WHAT TO WORK ON: Copy the part of the listing that opens with the line containing "Identify the location" and closes with the line containing "header-change: Change with respect to CETO 2022 (if any… is", and change "location" to "position" everywhere in it. Keep everything else the same, and leave out the pictures.

[Data entries]
++++++
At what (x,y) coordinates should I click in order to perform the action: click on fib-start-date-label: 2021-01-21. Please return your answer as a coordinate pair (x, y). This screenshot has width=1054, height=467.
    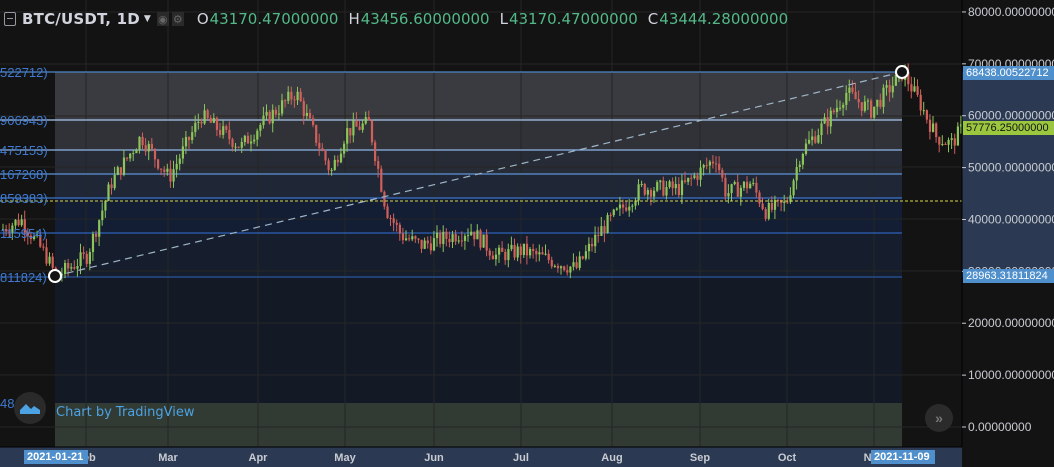
    Looking at the image, I should click on (56, 457).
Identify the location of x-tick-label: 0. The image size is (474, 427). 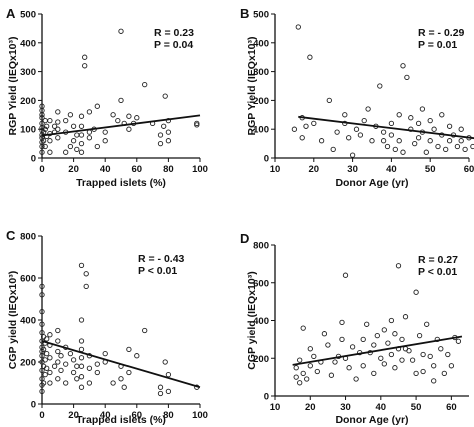
(42, 170).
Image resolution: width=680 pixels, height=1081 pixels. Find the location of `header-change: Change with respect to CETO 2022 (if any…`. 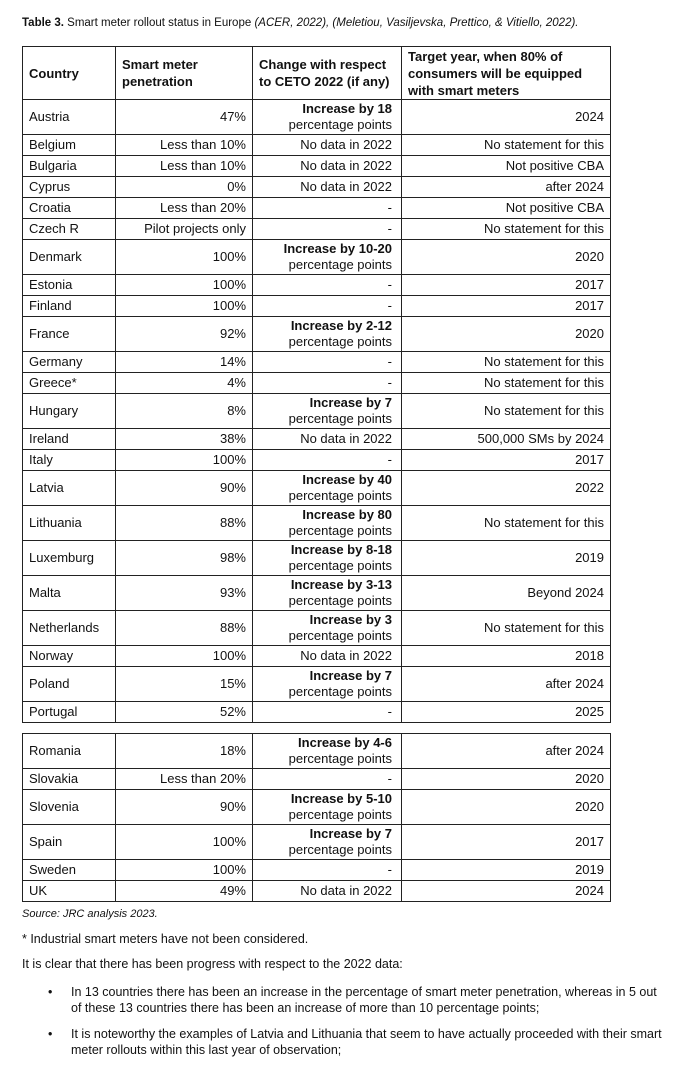

header-change: Change with respect to CETO 2022 (if any… is located at coordinates (327, 73).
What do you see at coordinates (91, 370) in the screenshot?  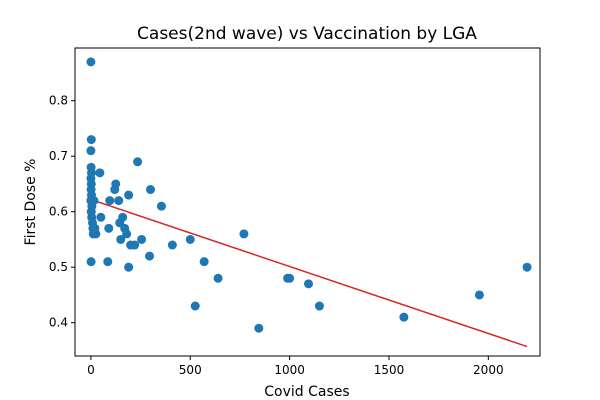 I see `x-tick-label: 0` at bounding box center [91, 370].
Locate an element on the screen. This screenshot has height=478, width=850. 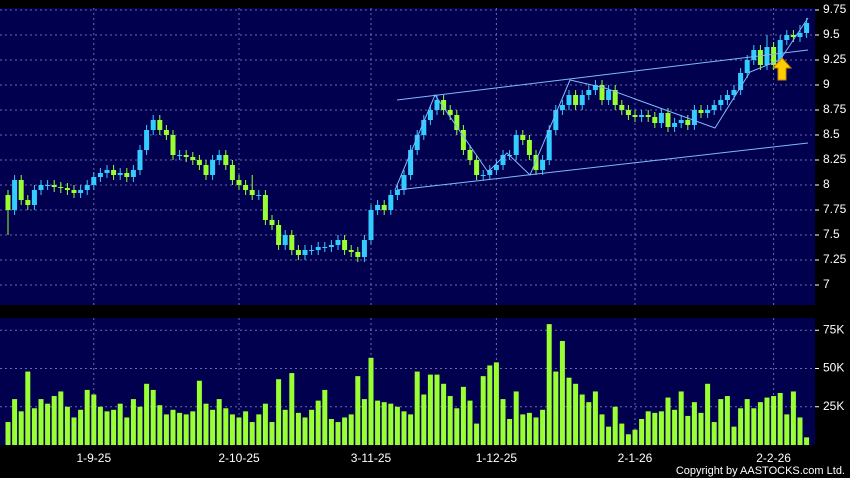
x-tick-label: 2-1-26 is located at coordinates (636, 458).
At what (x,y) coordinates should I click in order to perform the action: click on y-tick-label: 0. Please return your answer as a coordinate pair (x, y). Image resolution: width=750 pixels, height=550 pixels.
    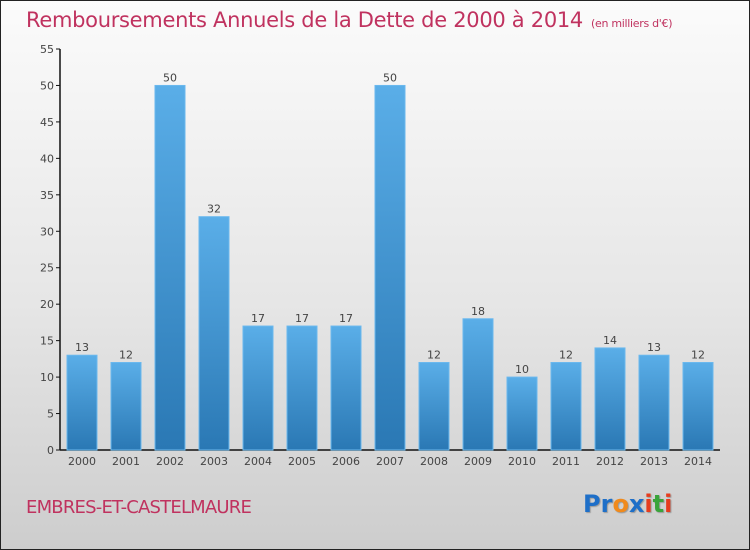
    Looking at the image, I should click on (50, 450).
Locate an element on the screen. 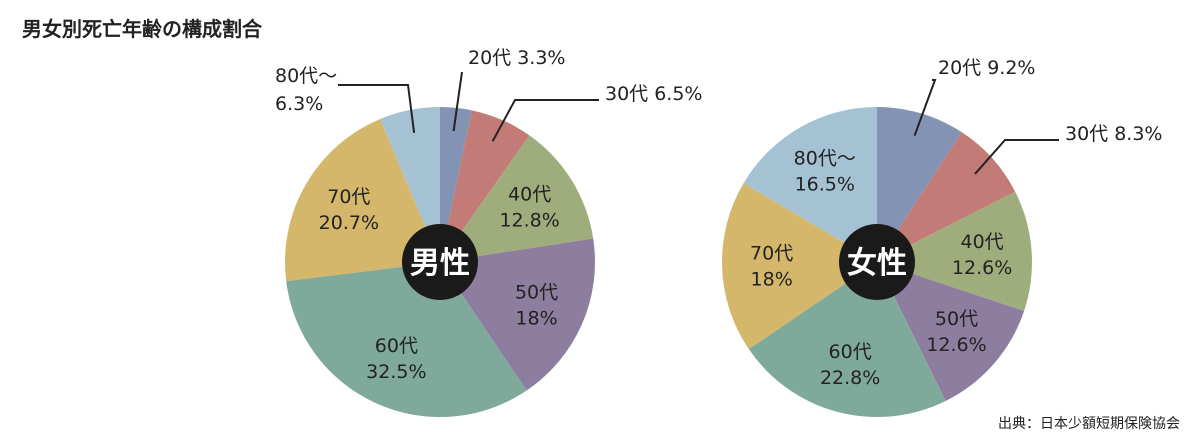  slice-label: 40代 12.6% is located at coordinates (982, 255).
++++++
RESULT OF THE EXERCISE:
Identify the position of x-tick-label: 0. The image size is (474, 427). 
(42, 170).
Image resolution: width=680 pixels, height=1081 pixels. Find the position of `header-change: Change with respect to CETO 2022 (if any…`. 

header-change: Change with respect to CETO 2022 (if any… is located at coordinates (327, 73).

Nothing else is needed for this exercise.